The flight was sponsored by Armour & Co. The Armour entourage was following as closely as possible by train. Roger’s was on a leg of the flight from Chicago to Peoria to Springfield.
 

The “Vin Fiz” flight across America was completed on December 10 when Roger’s landed in California. The flight took in 84 days.

 

 

 

 

 

 

 

The infamous Charles Lindbergh, who flew “the Spirit of St. Louis” across the Atlantic Ocean for the first non-stop solo flight, often flew over Middletown. From 1926 – 1927 Lindbergh flew the mail route from St.

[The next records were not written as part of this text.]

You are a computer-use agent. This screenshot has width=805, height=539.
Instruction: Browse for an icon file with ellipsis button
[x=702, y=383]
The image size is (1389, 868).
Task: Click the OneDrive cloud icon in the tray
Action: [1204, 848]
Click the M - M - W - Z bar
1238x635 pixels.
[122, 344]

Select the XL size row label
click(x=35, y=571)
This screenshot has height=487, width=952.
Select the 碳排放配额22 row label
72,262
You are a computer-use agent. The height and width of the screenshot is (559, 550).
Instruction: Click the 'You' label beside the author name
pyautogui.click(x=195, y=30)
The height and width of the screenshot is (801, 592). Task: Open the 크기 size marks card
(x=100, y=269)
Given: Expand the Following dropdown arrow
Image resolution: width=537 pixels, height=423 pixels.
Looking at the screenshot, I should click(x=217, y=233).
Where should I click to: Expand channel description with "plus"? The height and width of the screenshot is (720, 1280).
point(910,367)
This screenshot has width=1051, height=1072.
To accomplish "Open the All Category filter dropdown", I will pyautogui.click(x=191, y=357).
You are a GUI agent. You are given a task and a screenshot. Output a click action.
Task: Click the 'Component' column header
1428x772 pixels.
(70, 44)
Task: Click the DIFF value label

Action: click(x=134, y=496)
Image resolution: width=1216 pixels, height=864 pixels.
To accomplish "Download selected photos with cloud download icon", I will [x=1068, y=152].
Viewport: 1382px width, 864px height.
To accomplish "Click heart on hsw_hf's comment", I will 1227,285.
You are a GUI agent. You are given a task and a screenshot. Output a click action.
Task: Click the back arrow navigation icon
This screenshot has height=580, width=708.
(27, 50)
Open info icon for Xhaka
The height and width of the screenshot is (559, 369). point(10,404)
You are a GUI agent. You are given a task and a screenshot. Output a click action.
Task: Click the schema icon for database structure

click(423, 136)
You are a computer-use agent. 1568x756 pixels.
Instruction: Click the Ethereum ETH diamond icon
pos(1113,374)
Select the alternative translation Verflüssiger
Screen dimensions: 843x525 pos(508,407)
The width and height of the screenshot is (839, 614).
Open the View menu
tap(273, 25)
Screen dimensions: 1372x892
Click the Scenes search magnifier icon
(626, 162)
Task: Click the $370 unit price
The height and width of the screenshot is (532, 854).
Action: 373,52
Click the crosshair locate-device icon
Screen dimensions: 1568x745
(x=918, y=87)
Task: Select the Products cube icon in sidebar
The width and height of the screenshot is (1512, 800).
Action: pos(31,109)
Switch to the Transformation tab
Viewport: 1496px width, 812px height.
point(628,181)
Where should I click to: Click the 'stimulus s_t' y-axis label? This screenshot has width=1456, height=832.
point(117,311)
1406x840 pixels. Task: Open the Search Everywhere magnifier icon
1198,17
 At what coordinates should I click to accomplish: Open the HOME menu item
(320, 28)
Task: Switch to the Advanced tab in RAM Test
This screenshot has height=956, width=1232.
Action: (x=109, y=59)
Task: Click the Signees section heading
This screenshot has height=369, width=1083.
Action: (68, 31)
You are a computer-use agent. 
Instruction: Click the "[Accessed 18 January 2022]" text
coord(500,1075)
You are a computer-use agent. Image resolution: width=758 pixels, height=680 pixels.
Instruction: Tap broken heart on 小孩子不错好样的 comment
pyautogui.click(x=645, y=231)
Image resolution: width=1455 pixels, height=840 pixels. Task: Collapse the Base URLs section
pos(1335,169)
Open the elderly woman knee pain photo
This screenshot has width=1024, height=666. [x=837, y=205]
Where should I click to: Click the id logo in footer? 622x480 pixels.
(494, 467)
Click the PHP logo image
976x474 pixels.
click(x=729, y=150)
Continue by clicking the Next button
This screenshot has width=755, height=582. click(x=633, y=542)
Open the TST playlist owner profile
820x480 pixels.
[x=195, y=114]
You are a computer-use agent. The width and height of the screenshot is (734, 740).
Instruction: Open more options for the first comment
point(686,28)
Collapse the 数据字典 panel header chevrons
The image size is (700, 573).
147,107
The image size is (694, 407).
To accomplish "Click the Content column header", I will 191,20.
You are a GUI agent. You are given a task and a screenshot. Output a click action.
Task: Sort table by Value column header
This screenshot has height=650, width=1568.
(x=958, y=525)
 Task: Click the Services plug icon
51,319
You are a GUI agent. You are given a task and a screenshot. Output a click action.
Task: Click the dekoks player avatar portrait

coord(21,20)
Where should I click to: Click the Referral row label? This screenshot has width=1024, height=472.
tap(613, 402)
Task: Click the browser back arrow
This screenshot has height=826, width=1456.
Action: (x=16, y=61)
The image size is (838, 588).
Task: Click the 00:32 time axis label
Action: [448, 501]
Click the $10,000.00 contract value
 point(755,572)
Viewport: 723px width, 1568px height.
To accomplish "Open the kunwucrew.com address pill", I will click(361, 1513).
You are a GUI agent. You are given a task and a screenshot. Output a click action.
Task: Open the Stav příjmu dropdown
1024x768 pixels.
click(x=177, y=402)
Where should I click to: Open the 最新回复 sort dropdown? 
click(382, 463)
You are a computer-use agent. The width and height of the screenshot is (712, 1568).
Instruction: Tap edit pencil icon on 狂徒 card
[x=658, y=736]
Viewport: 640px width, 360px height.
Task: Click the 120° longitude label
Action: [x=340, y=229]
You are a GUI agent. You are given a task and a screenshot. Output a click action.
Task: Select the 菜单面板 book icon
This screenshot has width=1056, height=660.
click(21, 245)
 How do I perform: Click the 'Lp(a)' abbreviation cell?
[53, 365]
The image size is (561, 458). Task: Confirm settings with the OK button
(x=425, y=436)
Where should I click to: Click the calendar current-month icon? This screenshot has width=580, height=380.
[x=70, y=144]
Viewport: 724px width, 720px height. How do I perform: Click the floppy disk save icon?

Louis to Chicago via a route following the train tracks west of Middletown.
 

 

 

 

 

 

 

 

 

 

 

[An aerial picture of the Sunkissed balloon.]


 

Raymond Estill remembers a stormy night in May 1927 when Lindbergh came to his home for help.
 

Perhaps most significant at putting Middletown in the aviation history books was the landing of the Flying Light Bulb, a hot air balloon piloted by John Petrehn (pronounced pete run) of Overland, Kansas. Petrehn landed on the north edge of town on January 18, 1984. Temperatures hovered around 20 degrees below zero as he attempted to break distance and endurance records.
 

Petrehn began the flight that he had been planning for two years, in Huron, South Dakota. When he landed in Middletown he broke five world hot-air balloon records. Those records were recorded by the National Aeronautic Assoc., Washington, D.C. and the Federation of Aeronautical Internationale, Paris, France.
 

Petrehn’s actual focus of his record breaking 1984 flight was to raise money for the American Cancer Society. He and his wife Jackie had lost one of their 11 children to cancer.
 

Today, six of the Petrehn children, including their one daughter, are pilots.
 

In 1986 Middletown ranked third in the world among “cities” with the largest number of world aviation records (Ballooning, the Balloon Federation of America, winter 1986). It was the only city in the world where five world aviation records by a hot-air balloon were set in one flight.
 

Some side notes:
Petrehn flew over the Conklen home on the New Holland-Middletown blacktop when he was breaking his five world records. Having met them since that time his widow spoke highly of the Randy Conklen team when she was at last year’s Yesterday’s Tomorrows.
 

The first heavier-than-air machine flight by Orville and Wilber Wright lasted only 12 seconds. It was witnessed by only five people. Three newspapers attended and even their hometown, Dayton, Ohio paper ignored the event.